[Collected data entries]

+++++

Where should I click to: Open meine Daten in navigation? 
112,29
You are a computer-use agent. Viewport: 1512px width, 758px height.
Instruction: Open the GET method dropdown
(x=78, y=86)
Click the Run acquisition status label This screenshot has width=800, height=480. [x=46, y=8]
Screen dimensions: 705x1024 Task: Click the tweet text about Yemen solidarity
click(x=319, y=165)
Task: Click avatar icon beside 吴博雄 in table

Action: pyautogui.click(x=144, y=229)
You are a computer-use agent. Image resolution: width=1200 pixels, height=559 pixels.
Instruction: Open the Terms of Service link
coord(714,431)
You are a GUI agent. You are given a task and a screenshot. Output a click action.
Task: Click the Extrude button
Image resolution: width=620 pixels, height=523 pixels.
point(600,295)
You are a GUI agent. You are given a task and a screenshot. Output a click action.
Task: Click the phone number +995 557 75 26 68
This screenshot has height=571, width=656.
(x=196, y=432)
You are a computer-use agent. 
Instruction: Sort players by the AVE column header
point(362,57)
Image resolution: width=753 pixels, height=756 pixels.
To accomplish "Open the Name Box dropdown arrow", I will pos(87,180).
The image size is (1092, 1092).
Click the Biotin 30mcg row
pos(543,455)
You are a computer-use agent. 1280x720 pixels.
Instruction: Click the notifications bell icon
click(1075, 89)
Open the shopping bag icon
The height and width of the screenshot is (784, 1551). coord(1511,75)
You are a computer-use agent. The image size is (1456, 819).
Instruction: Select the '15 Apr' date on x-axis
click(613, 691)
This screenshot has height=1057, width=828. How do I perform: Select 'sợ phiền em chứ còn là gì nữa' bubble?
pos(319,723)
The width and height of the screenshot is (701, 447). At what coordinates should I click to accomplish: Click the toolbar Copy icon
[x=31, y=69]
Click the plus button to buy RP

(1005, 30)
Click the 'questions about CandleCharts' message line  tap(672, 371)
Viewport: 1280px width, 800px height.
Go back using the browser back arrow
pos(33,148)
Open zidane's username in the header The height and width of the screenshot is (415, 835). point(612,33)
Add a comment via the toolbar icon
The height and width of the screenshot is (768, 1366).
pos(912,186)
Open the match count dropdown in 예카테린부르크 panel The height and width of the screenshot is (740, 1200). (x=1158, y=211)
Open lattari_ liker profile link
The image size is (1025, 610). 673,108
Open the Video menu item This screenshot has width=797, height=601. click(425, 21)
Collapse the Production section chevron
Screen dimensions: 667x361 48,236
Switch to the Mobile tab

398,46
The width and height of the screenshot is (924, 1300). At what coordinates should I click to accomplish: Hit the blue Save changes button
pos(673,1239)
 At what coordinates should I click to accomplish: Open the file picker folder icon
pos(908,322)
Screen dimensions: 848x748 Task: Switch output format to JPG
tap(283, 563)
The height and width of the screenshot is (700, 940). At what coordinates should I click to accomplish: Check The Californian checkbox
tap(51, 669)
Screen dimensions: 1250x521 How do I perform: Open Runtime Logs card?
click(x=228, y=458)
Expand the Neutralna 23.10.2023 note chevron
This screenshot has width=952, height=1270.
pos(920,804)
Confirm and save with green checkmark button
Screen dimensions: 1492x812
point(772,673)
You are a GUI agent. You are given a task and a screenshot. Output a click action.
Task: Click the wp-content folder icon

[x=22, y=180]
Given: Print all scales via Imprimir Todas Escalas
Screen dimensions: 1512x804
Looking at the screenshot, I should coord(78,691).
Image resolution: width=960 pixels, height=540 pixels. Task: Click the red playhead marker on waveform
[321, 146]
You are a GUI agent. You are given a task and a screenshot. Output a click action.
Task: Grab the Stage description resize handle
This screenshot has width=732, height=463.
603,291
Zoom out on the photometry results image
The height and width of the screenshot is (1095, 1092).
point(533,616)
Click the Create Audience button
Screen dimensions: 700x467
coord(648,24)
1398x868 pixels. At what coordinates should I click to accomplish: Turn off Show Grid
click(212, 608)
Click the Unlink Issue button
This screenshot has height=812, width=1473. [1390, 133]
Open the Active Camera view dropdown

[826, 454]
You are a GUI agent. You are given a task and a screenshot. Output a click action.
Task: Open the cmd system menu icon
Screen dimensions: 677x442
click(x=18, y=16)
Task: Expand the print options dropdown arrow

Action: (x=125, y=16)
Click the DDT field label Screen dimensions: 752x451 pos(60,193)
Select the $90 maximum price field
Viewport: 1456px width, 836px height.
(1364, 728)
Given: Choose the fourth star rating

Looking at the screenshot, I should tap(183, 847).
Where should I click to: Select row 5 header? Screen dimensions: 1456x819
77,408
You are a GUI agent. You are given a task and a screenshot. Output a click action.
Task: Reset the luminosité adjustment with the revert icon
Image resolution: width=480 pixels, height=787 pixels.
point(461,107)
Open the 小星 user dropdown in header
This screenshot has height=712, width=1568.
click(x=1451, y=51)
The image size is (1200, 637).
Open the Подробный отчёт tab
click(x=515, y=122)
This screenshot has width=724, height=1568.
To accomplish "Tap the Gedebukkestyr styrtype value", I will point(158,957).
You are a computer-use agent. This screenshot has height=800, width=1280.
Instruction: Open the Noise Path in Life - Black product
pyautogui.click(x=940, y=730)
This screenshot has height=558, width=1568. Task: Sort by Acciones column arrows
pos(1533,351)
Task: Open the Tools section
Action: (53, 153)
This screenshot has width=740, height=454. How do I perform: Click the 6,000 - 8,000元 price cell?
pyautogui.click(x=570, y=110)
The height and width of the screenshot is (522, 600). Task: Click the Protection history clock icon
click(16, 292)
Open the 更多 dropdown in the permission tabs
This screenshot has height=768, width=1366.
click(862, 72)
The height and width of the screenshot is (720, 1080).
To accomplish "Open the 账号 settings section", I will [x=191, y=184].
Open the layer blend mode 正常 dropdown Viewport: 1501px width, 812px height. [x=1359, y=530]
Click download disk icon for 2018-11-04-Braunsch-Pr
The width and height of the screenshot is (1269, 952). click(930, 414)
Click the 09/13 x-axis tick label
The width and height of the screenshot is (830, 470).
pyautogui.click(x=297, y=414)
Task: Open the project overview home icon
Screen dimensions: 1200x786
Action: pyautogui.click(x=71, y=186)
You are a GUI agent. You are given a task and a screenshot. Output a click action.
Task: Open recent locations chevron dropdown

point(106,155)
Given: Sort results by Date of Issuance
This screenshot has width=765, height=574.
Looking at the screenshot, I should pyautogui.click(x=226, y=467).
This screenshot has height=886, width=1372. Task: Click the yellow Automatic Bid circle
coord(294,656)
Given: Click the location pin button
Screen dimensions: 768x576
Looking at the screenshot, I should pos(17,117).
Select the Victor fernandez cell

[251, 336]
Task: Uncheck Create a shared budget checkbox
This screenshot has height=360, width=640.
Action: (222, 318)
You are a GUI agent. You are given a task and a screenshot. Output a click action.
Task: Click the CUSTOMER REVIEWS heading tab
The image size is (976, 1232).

+++++

When a line among the entries contains "will", pull that line out.

Task solution:
To accomplish "Open the Name Box dropdown arrow", I will pos(87,180).
To accomplish "Tap the Gedebukkestyr styrtype value", I will point(158,957).
To accomplish "Open the 账号 settings section", I will [x=191, y=184].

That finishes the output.